● **EXERCISE BRIEF**: The answer must be an exact copy of the lines from the one containing "Task: Click the Direct Deposit card icon" through the last line of the records, with no pictures.

● **SOURCE MATERIAL**:
##############################
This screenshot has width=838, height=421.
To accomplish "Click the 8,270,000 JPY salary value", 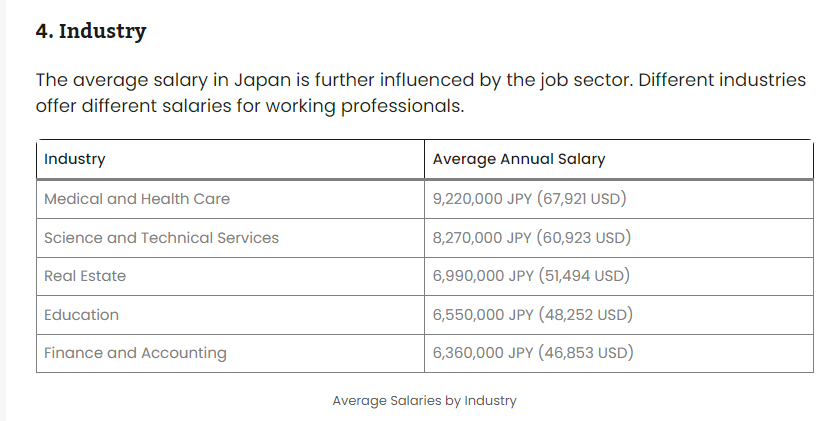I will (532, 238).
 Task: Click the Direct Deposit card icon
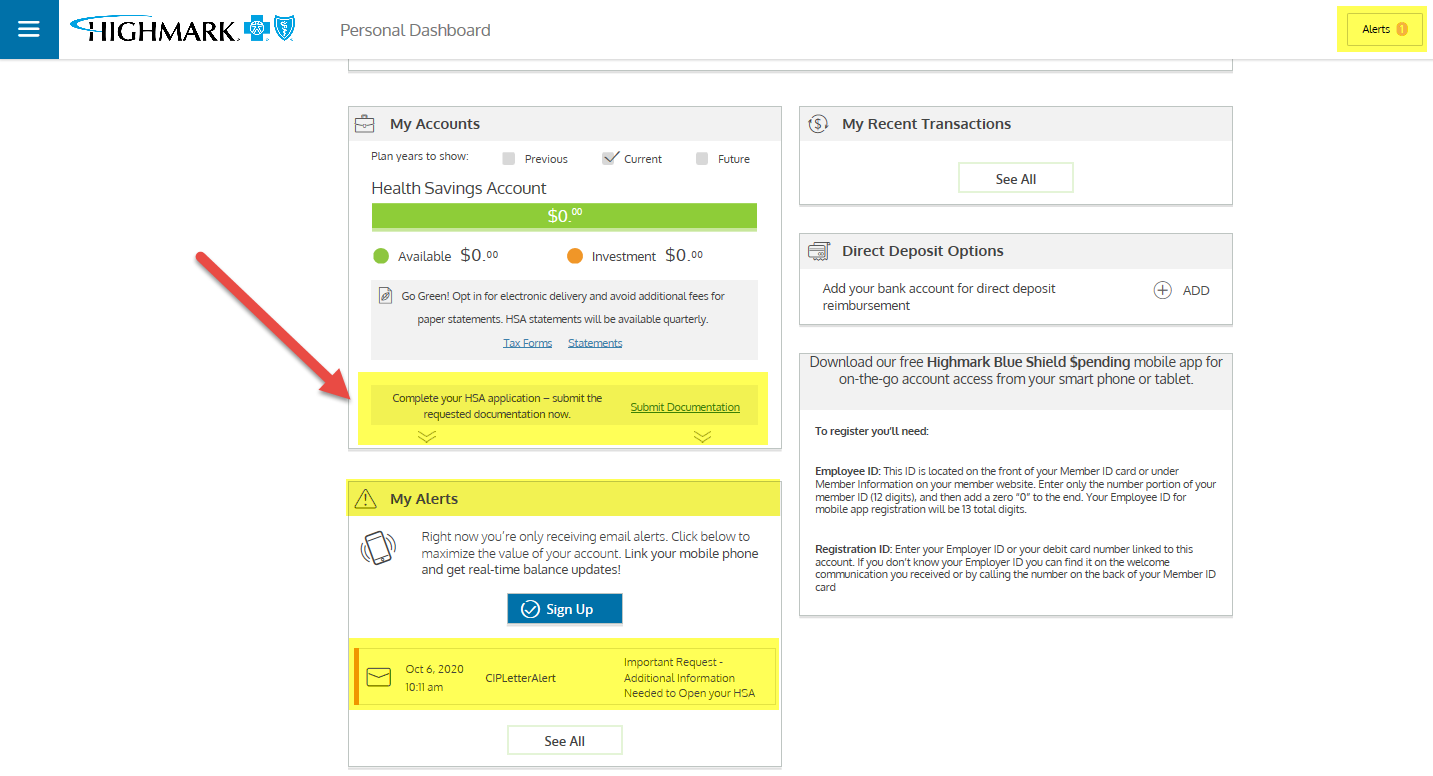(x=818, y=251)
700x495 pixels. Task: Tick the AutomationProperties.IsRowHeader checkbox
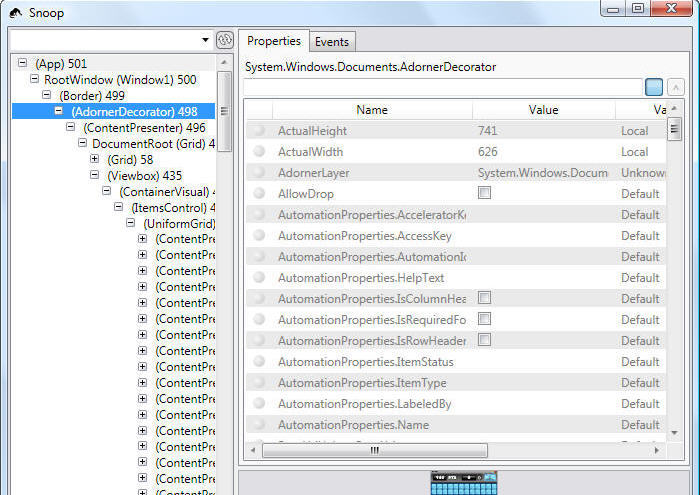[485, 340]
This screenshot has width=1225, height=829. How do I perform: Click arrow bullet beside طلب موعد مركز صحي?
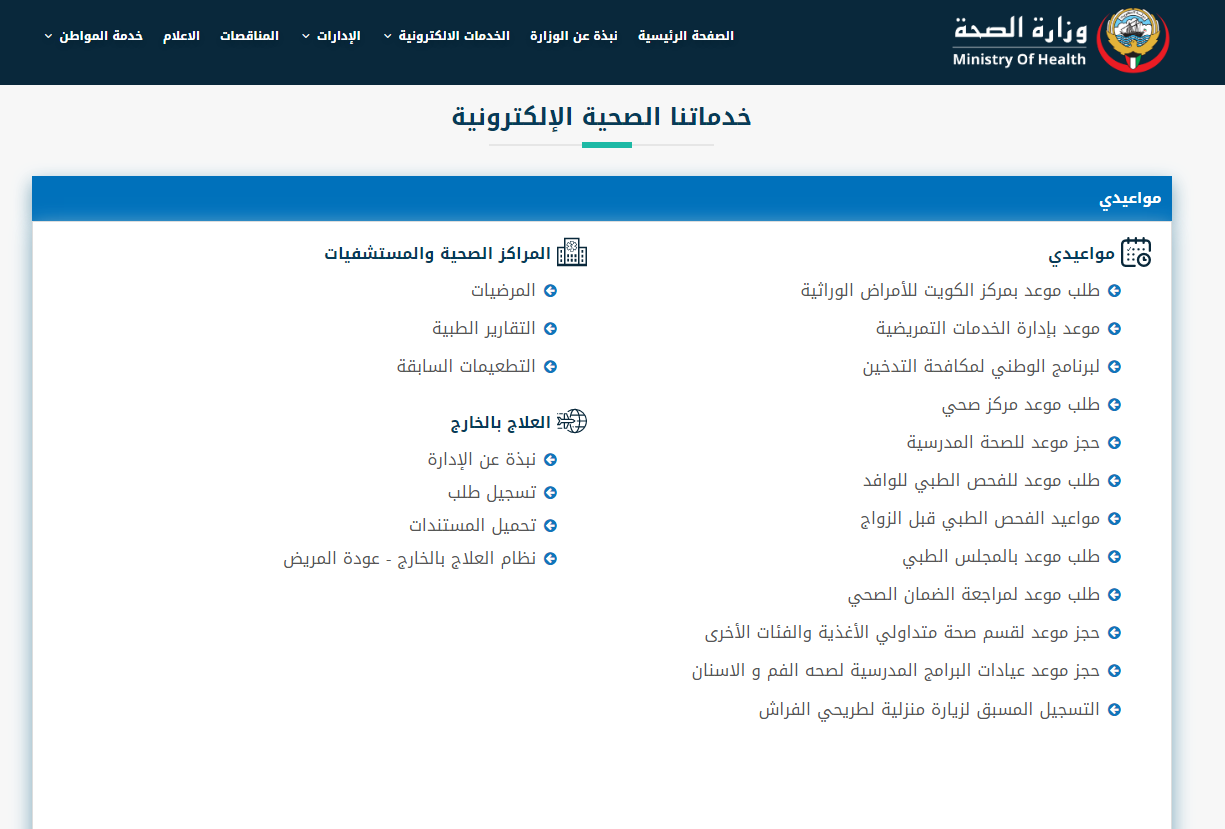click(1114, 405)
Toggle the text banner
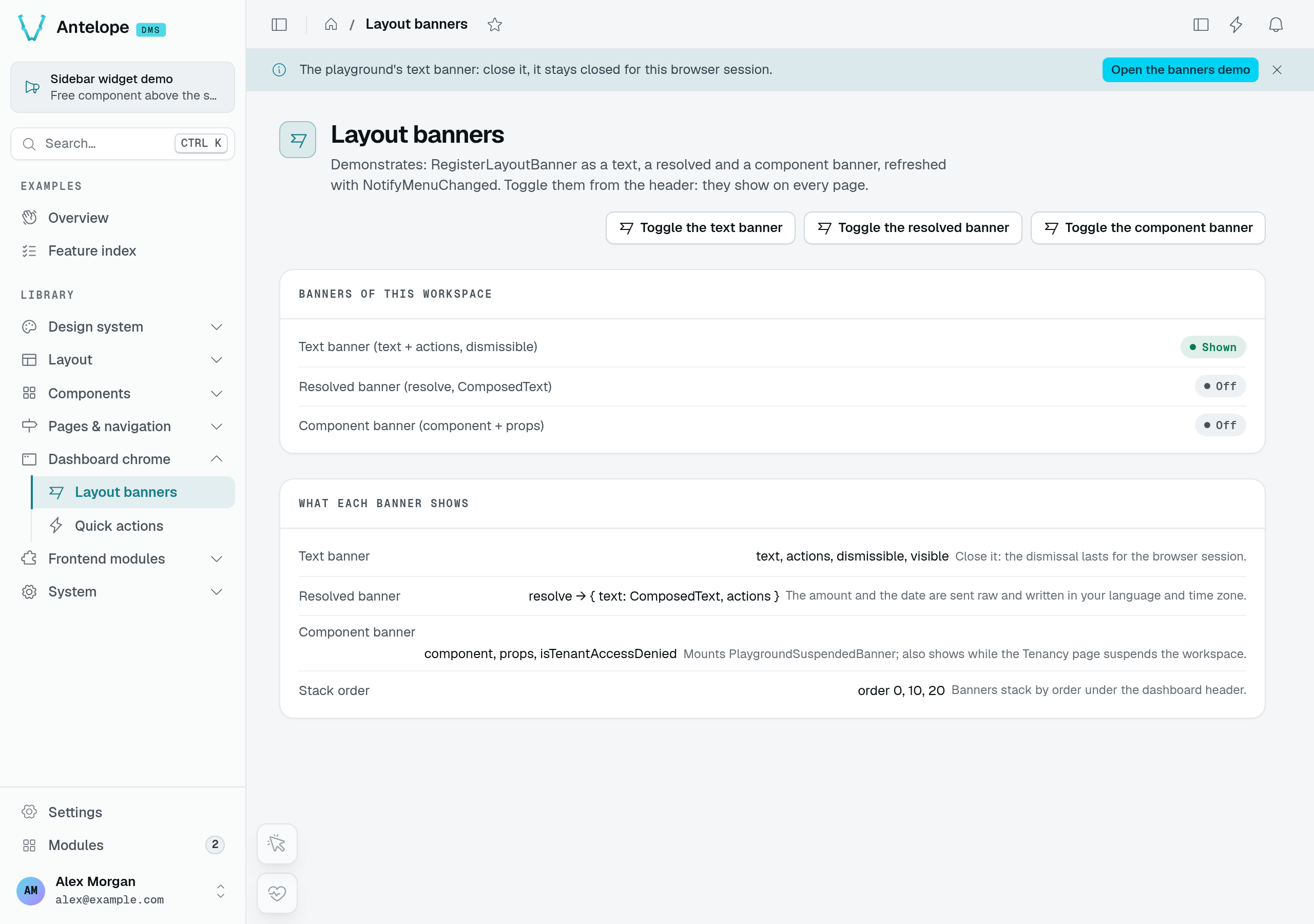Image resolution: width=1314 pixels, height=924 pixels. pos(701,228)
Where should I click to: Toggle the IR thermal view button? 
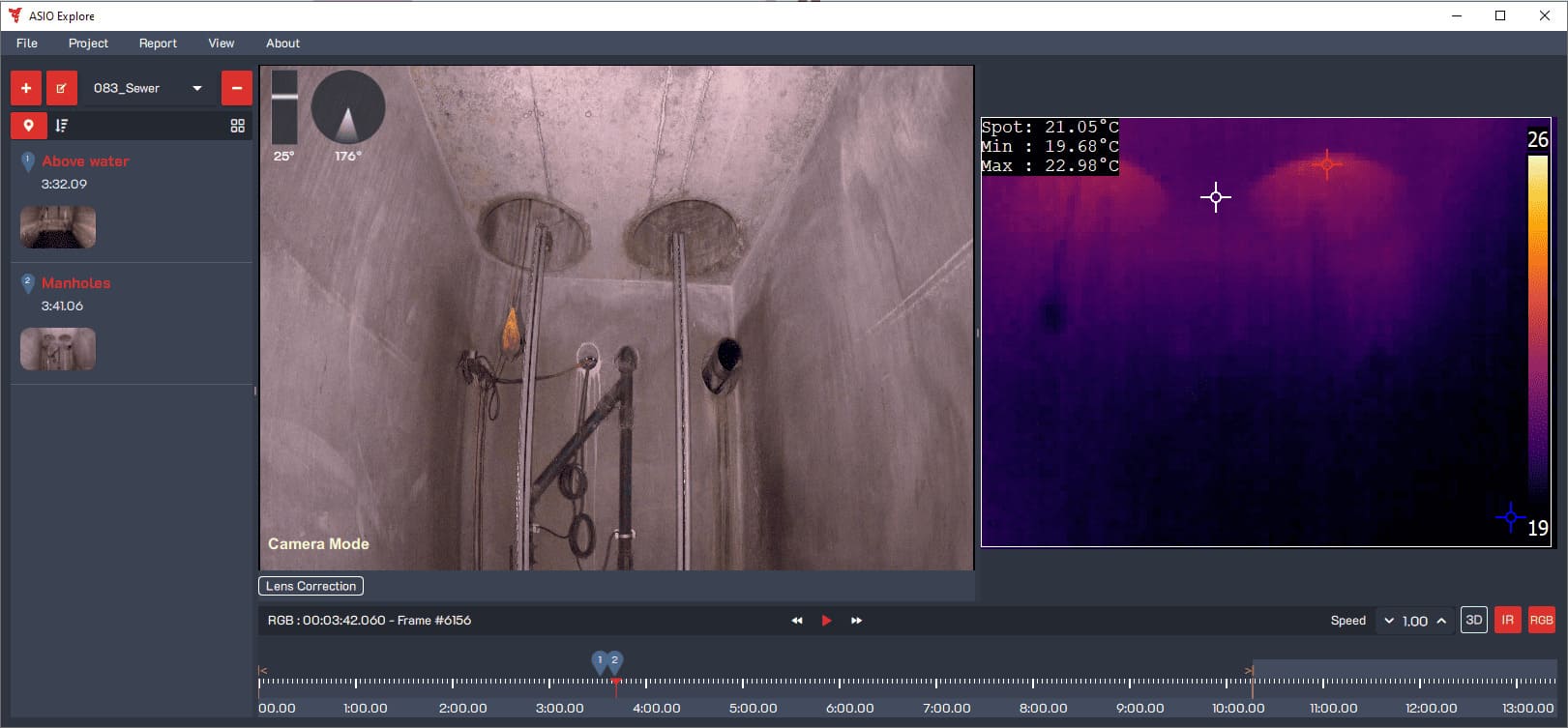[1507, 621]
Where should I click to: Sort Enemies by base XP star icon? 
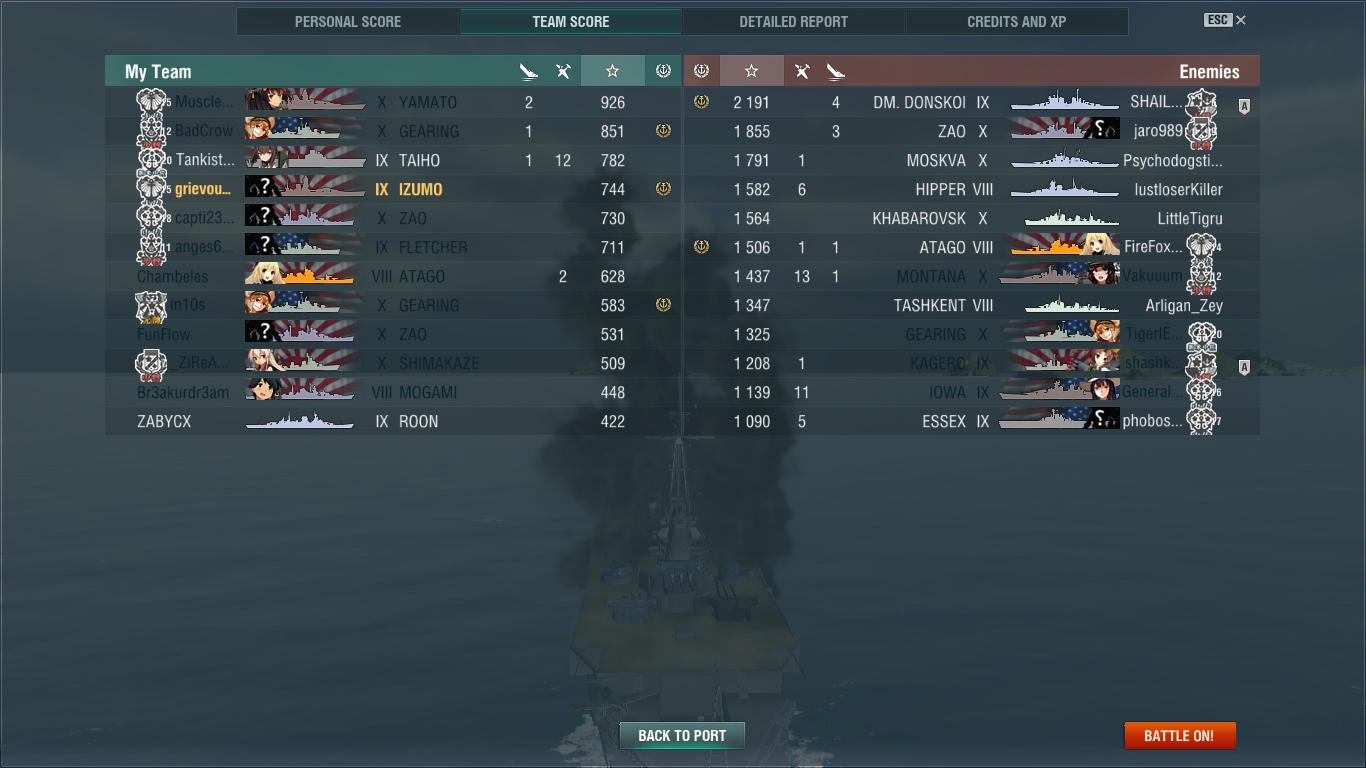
##############################
● **YOUR SOLUTION**:
 Task: Click the Direct Deposit card icon
(x=818, y=251)
700x495 pixels. Task: Tick the AutomationProperties.IsRowHeader checkbox
[485, 340]
This screenshot has width=1225, height=829. How do I perform: Click arrow bullet beside طلب موعد مركز صحي?
click(1114, 405)
Toggle the text banner
Image resolution: width=1314 pixels, height=924 pixels. pos(701,228)
Where should I click to: Toggle the IR thermal view button? 
[1507, 621]
Where should I click to: Sort Enemies by base XP star icon? 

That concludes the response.